Most climate proxies of sea surface temperatures suffer from severe limitations when applied to cold temperatures that characterize Arctic environments. These limitations prevent us from constraining uncertainties for some of the most sensitive climate tipping points that can trigger rapid and dramatic global climate change such as Arctic/Polar Amplification, the disruption of the Atlantic Meridional Overturning Circulation, sea ice loss, and permafrost melting. Here, we present an approach to reconstructing sea surface temperatures globally using paired Mg/Ca - δ18Oc recorded in tests of the polar to subpolar planktonic foraminifera Neogloboquadrina pachyderma. We show that the fidelity of Mg/Ca-based paleoclimate reconstructions is compromised by variations in seawater carbonate chemistry which can be successfully quantified and isolated from paleotemperature reconstructions using a multiproxy approach.

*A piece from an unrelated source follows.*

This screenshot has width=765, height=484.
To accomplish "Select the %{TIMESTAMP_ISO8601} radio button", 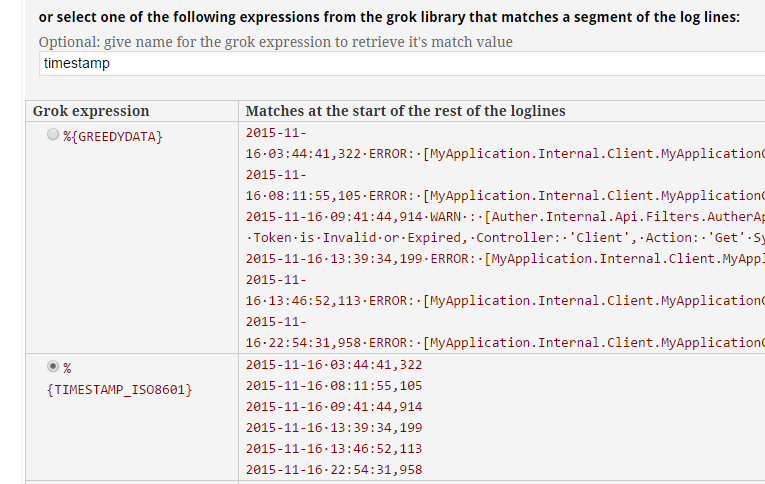I will click(53, 366).
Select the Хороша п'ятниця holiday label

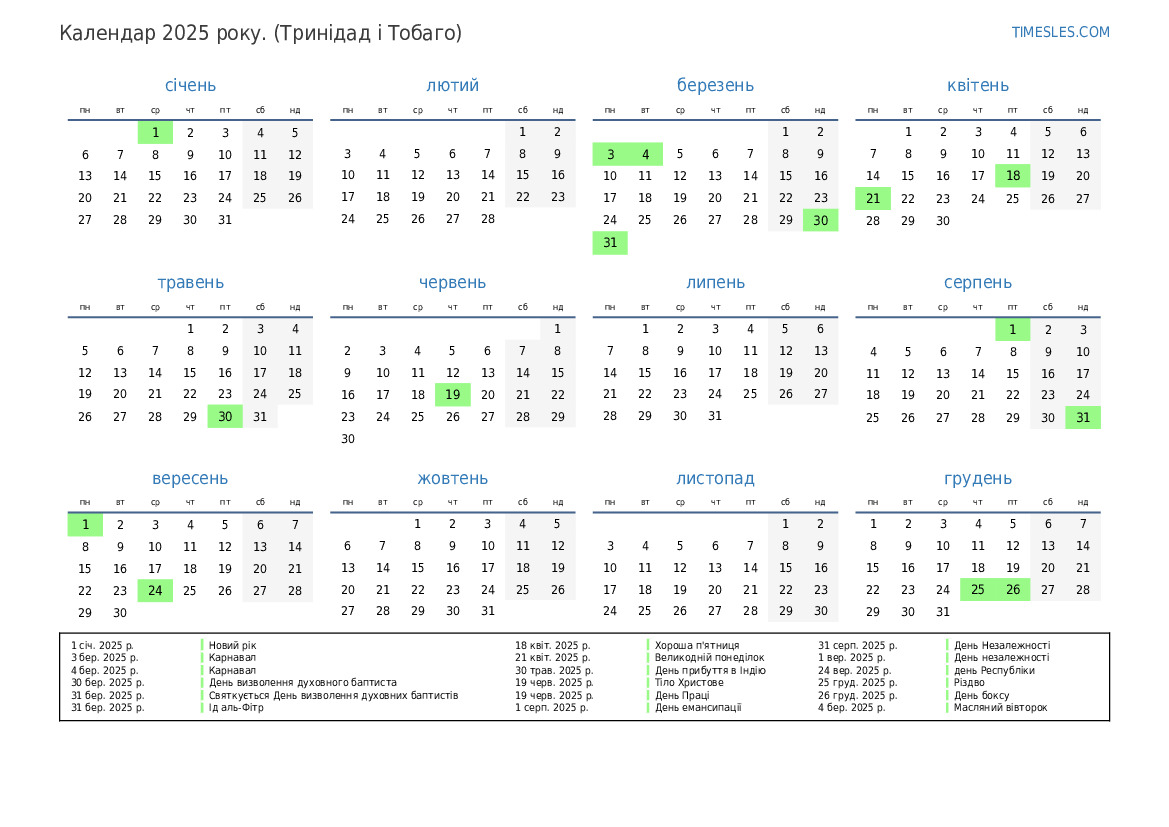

By applying the calibration to the last glacial maximum, we show that marine polar amplification has been underestimated by up to 3.0 ± 1.0 °C in model-based estimates.

Suggested Citation

  • A. Morley & E. Vega & M. Raitzsch & J. Bijma & U. Ninnemann & G. L. Foster & T. B. Chalk & J. Meilland & R. R. Cave & J. V. Büscher & M. Kucera, 2024. "A solution for constraining past marine Polar Amplification," Nature Communications, Nature, vol. 15(1), pages 1-12, December.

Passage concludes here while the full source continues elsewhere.